(Records from a data source)

------------------------------------------------------------

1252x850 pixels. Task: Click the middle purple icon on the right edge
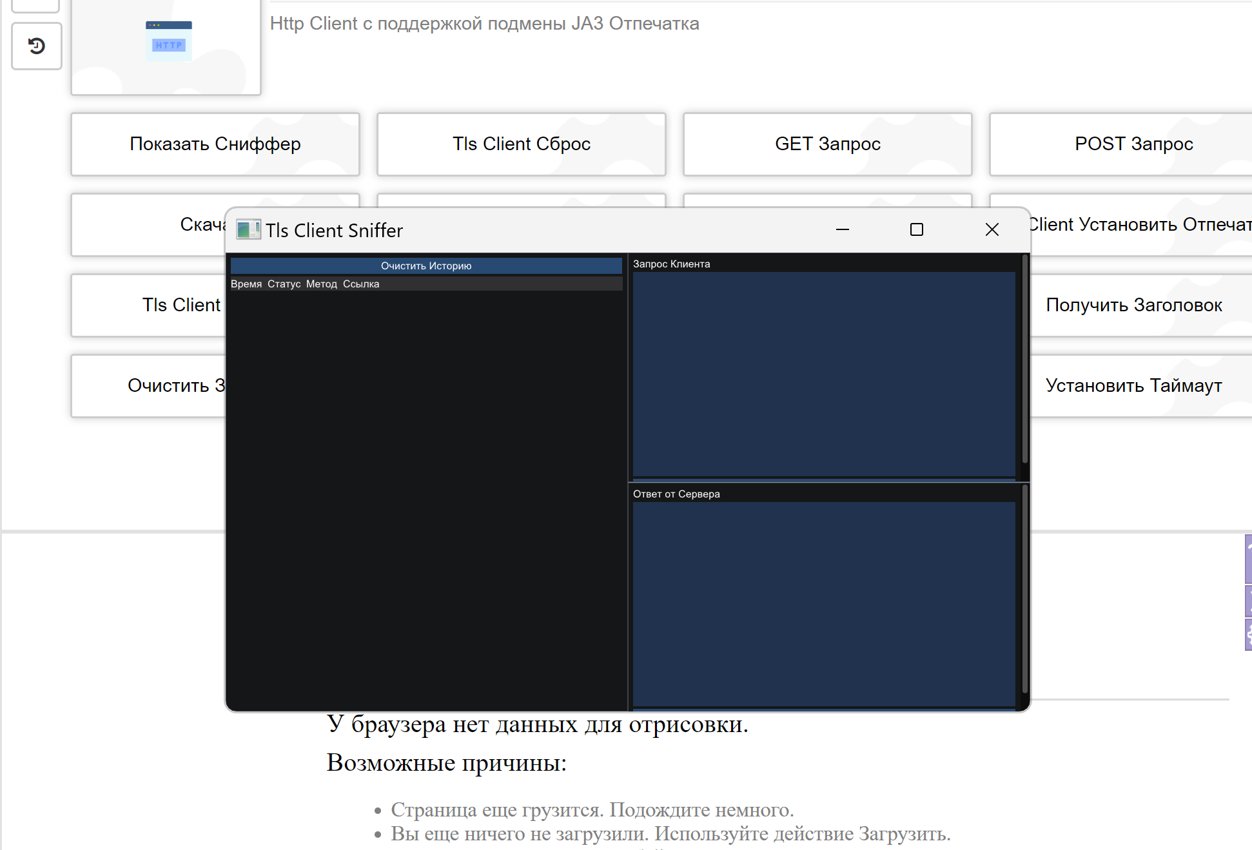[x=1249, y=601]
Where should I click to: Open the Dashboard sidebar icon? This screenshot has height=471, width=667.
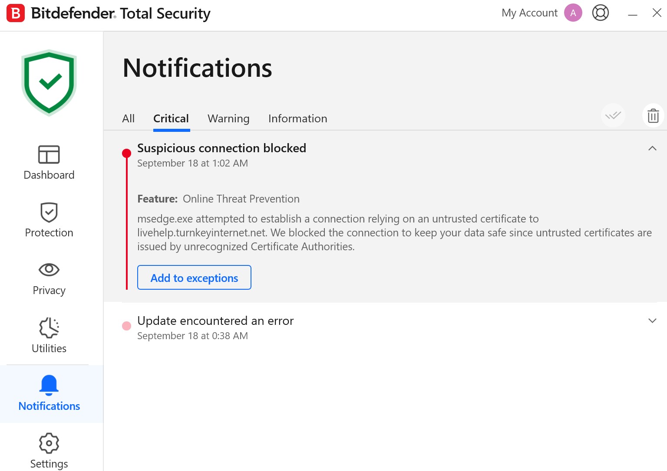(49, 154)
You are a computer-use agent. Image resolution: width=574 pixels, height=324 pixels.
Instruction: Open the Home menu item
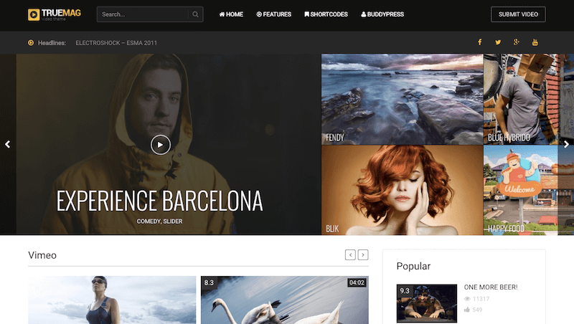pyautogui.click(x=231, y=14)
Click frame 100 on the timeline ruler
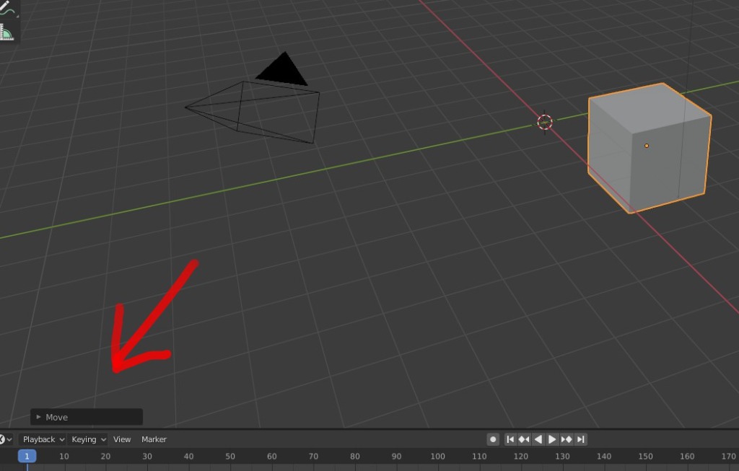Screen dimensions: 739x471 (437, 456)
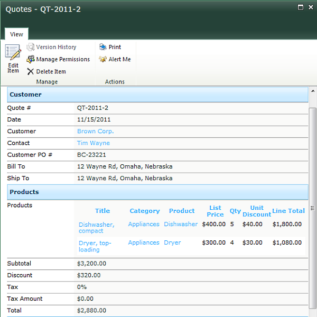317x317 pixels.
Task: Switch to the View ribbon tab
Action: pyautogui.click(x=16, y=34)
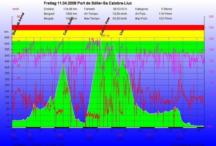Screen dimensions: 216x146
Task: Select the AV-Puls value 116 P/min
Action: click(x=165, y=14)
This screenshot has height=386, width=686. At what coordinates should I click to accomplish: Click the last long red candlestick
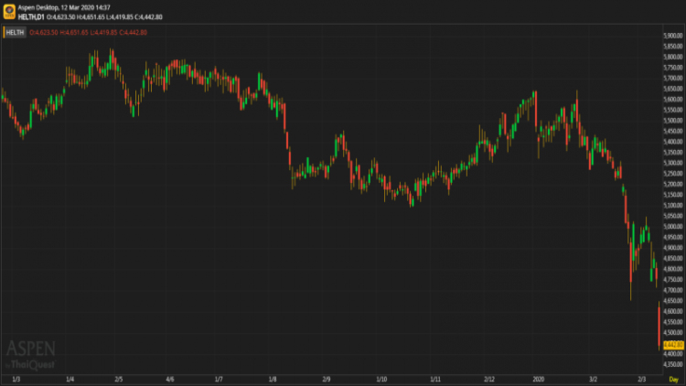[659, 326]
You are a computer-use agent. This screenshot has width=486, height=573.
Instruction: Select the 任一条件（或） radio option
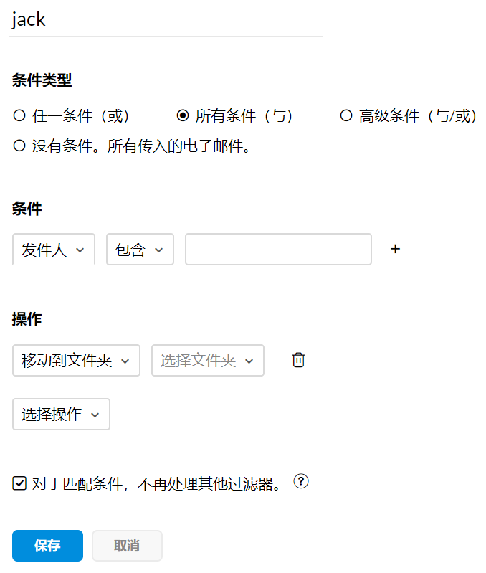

------------------------------------------------------------

Write out every line of the data above word for word, leaving out the pictures.

• Task output:
1252x850 pixels. Task: Click the middle purple icon on the right edge
[x=1249, y=601]
Where should I click to: Open the Dashboard sidebar icon? This screenshot has height=471, width=667.
(49, 154)
You are a computer-use agent. Image resolution: width=574 pixels, height=324 pixels.
Instruction: Open the Home menu item
pyautogui.click(x=231, y=14)
Click frame 100 on the timeline ruler
Screen dimensions: 739x471 (437, 456)
317x317 pixels.
Task: Switch to the View ribbon tab
Action: pyautogui.click(x=16, y=34)
Screen dimensions: 216x146
Task: Select the AV-Puls value 116 P/min
Action: click(x=165, y=14)
This screenshot has height=386, width=686. At what coordinates should I click to accomplish: Click the last long red candlestick
[659, 326]
You are a computer-use agent. This screenshot has width=486, height=573.
Instruction: Select the 任一条件（或） radio option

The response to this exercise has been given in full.